Each record listed below is to be output exactly as written.

- _Excerpted records_:
┌──

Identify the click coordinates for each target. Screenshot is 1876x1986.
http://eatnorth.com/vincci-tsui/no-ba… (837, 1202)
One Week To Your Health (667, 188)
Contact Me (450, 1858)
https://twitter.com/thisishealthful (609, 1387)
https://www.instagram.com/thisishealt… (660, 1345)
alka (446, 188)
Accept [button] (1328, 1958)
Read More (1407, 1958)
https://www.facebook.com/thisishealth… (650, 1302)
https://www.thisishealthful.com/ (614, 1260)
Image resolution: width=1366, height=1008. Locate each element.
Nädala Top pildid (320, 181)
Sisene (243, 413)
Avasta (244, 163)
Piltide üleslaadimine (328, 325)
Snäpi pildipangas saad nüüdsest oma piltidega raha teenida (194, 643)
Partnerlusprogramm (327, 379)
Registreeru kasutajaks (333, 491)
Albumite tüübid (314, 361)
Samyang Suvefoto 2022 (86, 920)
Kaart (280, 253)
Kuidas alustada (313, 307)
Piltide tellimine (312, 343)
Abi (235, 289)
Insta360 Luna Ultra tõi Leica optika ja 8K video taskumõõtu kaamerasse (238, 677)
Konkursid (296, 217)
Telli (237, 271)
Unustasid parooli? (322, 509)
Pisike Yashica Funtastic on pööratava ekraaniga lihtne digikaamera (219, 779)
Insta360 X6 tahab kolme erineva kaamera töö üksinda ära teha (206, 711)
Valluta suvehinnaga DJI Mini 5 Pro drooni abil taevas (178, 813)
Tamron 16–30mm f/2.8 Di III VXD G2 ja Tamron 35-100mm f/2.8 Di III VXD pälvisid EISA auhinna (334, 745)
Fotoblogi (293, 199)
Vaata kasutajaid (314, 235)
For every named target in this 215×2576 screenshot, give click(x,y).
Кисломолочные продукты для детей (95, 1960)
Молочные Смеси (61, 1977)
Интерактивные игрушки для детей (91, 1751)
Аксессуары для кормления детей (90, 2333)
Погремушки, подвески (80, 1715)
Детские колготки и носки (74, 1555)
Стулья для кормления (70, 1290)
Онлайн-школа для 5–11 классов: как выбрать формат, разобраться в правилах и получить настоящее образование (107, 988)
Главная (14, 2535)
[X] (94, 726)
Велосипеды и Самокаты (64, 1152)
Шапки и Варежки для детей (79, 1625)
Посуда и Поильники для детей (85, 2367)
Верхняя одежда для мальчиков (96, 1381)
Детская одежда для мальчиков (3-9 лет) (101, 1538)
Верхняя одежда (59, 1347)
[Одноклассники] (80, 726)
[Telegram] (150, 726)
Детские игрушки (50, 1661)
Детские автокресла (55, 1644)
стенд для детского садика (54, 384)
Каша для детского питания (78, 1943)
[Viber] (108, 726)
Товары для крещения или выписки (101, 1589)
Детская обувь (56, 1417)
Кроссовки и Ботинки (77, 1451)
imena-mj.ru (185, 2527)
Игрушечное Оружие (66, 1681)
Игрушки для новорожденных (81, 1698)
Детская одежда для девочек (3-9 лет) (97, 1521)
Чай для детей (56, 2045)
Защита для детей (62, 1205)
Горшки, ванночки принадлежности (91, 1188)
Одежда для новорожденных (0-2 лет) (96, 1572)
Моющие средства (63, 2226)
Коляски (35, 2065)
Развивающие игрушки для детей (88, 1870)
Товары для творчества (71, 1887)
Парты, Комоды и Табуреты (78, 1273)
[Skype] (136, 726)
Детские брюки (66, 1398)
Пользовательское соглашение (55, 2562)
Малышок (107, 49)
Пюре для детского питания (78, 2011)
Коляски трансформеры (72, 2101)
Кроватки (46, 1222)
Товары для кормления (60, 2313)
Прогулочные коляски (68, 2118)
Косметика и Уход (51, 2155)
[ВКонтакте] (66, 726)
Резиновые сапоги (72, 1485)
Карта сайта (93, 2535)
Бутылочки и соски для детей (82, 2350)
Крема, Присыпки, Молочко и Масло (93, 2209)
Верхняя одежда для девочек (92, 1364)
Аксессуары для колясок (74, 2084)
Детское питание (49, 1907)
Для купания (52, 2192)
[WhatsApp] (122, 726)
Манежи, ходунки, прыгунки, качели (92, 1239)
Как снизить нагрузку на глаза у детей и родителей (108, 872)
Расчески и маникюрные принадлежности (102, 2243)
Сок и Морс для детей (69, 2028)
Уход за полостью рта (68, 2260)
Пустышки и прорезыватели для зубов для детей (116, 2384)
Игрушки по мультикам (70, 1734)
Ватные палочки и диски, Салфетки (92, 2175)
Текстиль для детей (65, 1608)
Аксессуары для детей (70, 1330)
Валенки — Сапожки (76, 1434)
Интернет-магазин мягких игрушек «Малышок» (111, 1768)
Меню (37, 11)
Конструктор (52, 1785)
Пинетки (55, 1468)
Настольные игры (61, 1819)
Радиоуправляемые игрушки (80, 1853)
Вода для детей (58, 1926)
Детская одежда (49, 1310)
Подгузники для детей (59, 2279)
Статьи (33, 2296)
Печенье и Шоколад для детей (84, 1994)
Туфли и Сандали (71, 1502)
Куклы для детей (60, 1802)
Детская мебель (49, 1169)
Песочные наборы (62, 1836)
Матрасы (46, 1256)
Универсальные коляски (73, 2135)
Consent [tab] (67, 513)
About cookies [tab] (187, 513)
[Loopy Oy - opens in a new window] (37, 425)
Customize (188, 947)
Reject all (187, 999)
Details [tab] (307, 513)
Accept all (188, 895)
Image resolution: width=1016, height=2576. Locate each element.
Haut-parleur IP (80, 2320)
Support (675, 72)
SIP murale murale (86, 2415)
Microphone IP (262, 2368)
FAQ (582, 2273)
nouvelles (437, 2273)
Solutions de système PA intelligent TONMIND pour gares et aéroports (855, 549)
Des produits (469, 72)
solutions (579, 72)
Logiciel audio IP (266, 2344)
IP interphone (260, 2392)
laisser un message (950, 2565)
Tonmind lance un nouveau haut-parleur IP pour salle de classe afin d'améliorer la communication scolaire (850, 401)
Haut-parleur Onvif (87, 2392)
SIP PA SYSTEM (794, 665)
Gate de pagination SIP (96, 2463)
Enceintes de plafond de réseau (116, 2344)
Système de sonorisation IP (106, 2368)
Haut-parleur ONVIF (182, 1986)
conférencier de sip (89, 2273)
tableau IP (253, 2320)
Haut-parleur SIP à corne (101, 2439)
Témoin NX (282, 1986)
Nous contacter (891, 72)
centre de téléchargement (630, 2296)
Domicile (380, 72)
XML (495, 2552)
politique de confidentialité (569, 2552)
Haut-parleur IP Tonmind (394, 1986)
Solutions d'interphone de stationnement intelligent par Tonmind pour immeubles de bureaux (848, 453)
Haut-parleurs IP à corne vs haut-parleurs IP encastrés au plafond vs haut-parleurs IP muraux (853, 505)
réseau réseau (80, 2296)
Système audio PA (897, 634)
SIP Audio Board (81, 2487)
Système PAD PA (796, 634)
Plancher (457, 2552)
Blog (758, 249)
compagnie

└──

- _Written response_:
Identify the click coordinates for each target. Screenshot is 1876x1986.
http://eatnorth.com/vincci-tsui/no-ba… (837, 1202)
One Week To Your Health (667, 188)
Contact Me (450, 1858)
https://twitter.com/thisishealthful (609, 1387)
https://www.instagram.com/thisishealt… (660, 1345)
alka (446, 188)
Accept [button] (1328, 1958)
Read More (1407, 1958)
https://www.facebook.com/thisishealth… (650, 1302)
https://www.thisishealthful.com/ (614, 1260)
Image resolution: width=1366, height=1008. Locate each element.
Nädala Top pildid (320, 181)
Sisene (243, 413)
Avasta (244, 163)
Piltide üleslaadimine (328, 325)
Snäpi pildipangas saad nüüdsest oma piltidega raha teenida (194, 643)
Partnerlusprogramm (327, 379)
Registreeru kasutajaks (333, 491)
Albumite tüübid (314, 361)
Samyang Suvefoto 2022 (86, 920)
Kaart (280, 253)
Kuidas alustada (313, 307)
Piltide tellimine (312, 343)
Abi (235, 289)
Insta360 Luna Ultra tõi Leica optika ja 8K video taskumõõtu kaamerasse (238, 677)
Konkursid (296, 217)
Telli (237, 271)
Unustasid parooli? (322, 509)
Pisike Yashica Funtastic on pööratava ekraaniga lihtne digikaamera (219, 779)
Insta360 X6 tahab kolme erineva kaamera töö üksinda ära teha (206, 711)
Valluta suvehinnaga DJI Mini 5 Pro drooni abil taevas (178, 813)
Tamron 16–30mm f/2.8 Di III VXD G2 ja Tamron 35-100mm f/2.8 Di III VXD pälvisid EISA auhinna (334, 745)
Fotoblogi (293, 199)
Vaata kasutajaid (314, 235)
For every named target in this 215×2576 screenshot, give click(x,y).
Кисломолочные продукты для детей (95, 1960)
Молочные Смеси (61, 1977)
Интерактивные игрушки для детей (91, 1751)
Аксессуары для кормления детей (90, 2333)
Погремушки, подвески (80, 1715)
Детские колготки и носки (74, 1555)
Стулья для кормления (70, 1290)
Онлайн-школа для 5–11 классов: как выбрать формат, разобраться в правилах и получить настоящее образование (107, 988)
Главная (14, 2535)
[X] (94, 726)
Велосипеды и Самокаты (64, 1152)
Шапки и Варежки для детей (79, 1625)
Посуда и Поильники для детей (85, 2367)
Верхняя одежда для мальчиков (96, 1381)
Детская одежда для мальчиков (3-9 лет) (101, 1538)
Верхняя одежда (59, 1347)
[Одноклассники] (80, 726)
[Telegram] (150, 726)
Детские игрушки (50, 1661)
Детские автокресла (55, 1644)
стенд для детского садика (54, 384)
Каша для детского питания (78, 1943)
[Viber] (108, 726)
Товары для крещения или выписки (101, 1589)
Детская обувь (56, 1417)
Кроссовки и Ботинки (77, 1451)
imena-mj.ru (185, 2527)
Игрушечное Оружие (66, 1681)
Игрушки для новорожденных (81, 1698)
Детская одежда для девочек (3-9 лет) (97, 1521)
Чай для детей (56, 2045)
Защита для детей (62, 1205)
Горшки, ванночки принадлежности (91, 1188)
Одежда для новорожденных (0-2 лет) (96, 1572)
Моющие средства (63, 2226)
Коляски (35, 2065)
Развивающие игрушки для детей (88, 1870)
Товары для творчества (71, 1887)
Парты, Комоды и Табуреты (78, 1273)
[Skype] (136, 726)
Детские брюки (66, 1398)
Пользовательское соглашение (55, 2562)
Малышок (107, 49)
Пюре для детского питания (78, 2011)
Коляски трансформеры (72, 2101)
Кроватки (46, 1222)
Товары для кормления (60, 2313)
Прогулочные коляски (68, 2118)
Косметика и Уход (51, 2155)
[ВКонтакте] (66, 726)
Резиновые сапоги (72, 1485)
Карта сайта (93, 2535)
Бутылочки и соски для детей (82, 2350)
Крема, Присыпки, Молочко и Масло (93, 2209)
Верхняя одежда для девочек (92, 1364)
Аксессуары для колясок (74, 2084)
Детское питание (49, 1907)
Для купания (52, 2192)
[WhatsApp] (122, 726)
Манежи, ходунки, прыгунки, качели (92, 1239)
Как снизить нагрузку на глаза у детей и родителей (108, 872)
Расчески и маникюрные принадлежности (102, 2243)
Сок и Морс для детей (69, 2028)
Уход за полостью рта (68, 2260)
Пустышки и прорезыватели для зубов для детей (116, 2384)
Игрушки по мультикам (70, 1734)
Ватные палочки и диски, Салфетки (92, 2175)
Текстиль для детей (65, 1608)
Аксессуары для детей (70, 1330)
Валенки — Сапожки (76, 1434)
Интернет-магазин мягких игрушек «Малышок» (111, 1768)
Меню (37, 11)
Конструктор (52, 1785)
Пинетки (55, 1468)
Настольные игры (61, 1819)
Радиоуправляемые игрушки (80, 1853)
Вода для детей (58, 1926)
Детская одежда (49, 1310)
Подгузники для детей (59, 2279)
Статьи (33, 2296)
Печенье и Шоколад для детей (84, 1994)
Туфли и Сандали (71, 1502)
Куклы для детей (60, 1802)
Детская мебель (49, 1169)
Песочные наборы (62, 1836)
Матрасы (46, 1256)
Универсальные коляски (73, 2135)
Consent [tab] (67, 513)
About cookies [tab] (187, 513)
[Loopy Oy - opens in a new window] (37, 425)
Customize (188, 947)
Reject all (187, 999)
Details [tab] (307, 513)
Accept all (188, 895)
Image resolution: width=1016, height=2576. Locate each element.
Haut-parleur IP (80, 2320)
Support (675, 72)
SIP murale murale (86, 2415)
Microphone IP (262, 2368)
FAQ (582, 2273)
nouvelles (437, 2273)
Solutions de système PA intelligent TONMIND pour gares et aéroports (855, 549)
Des produits (469, 72)
solutions (579, 72)
Logiciel audio IP (266, 2344)
IP interphone (260, 2392)
laisser un message (950, 2565)
Tonmind lance un nouveau haut-parleur IP pour salle de classe afin d'améliorer la communication scolaire (850, 401)
Haut-parleur Onvif (87, 2392)
SIP PA SYSTEM (794, 665)
Gate de pagination SIP (96, 2463)
Enceintes de plafond de réseau (116, 2344)
Système de sonorisation IP (106, 2368)
Haut-parleur ONVIF (182, 1986)
conférencier de sip (89, 2273)
tableau IP (253, 2320)
Haut-parleur SIP à corne (101, 2439)
Témoin NX (282, 1986)
Nous contacter (891, 72)
centre de téléchargement (630, 2296)
Domicile (380, 72)
XML (495, 2552)
politique de confidentialité (569, 2552)
Haut-parleur IP Tonmind (394, 1986)
Solutions d'interphone de stationnement intelligent par Tonmind pour immeubles de bureaux (848, 453)
Haut-parleurs IP à corne vs haut-parleurs IP encastrés au plafond vs haut-parleurs IP muraux (853, 505)
réseau réseau (80, 2296)
Système audio PA (897, 634)
SIP Audio Board (81, 2487)
Système PAD PA (796, 634)
Plancher (457, 2552)
Blog (758, 249)
compagnie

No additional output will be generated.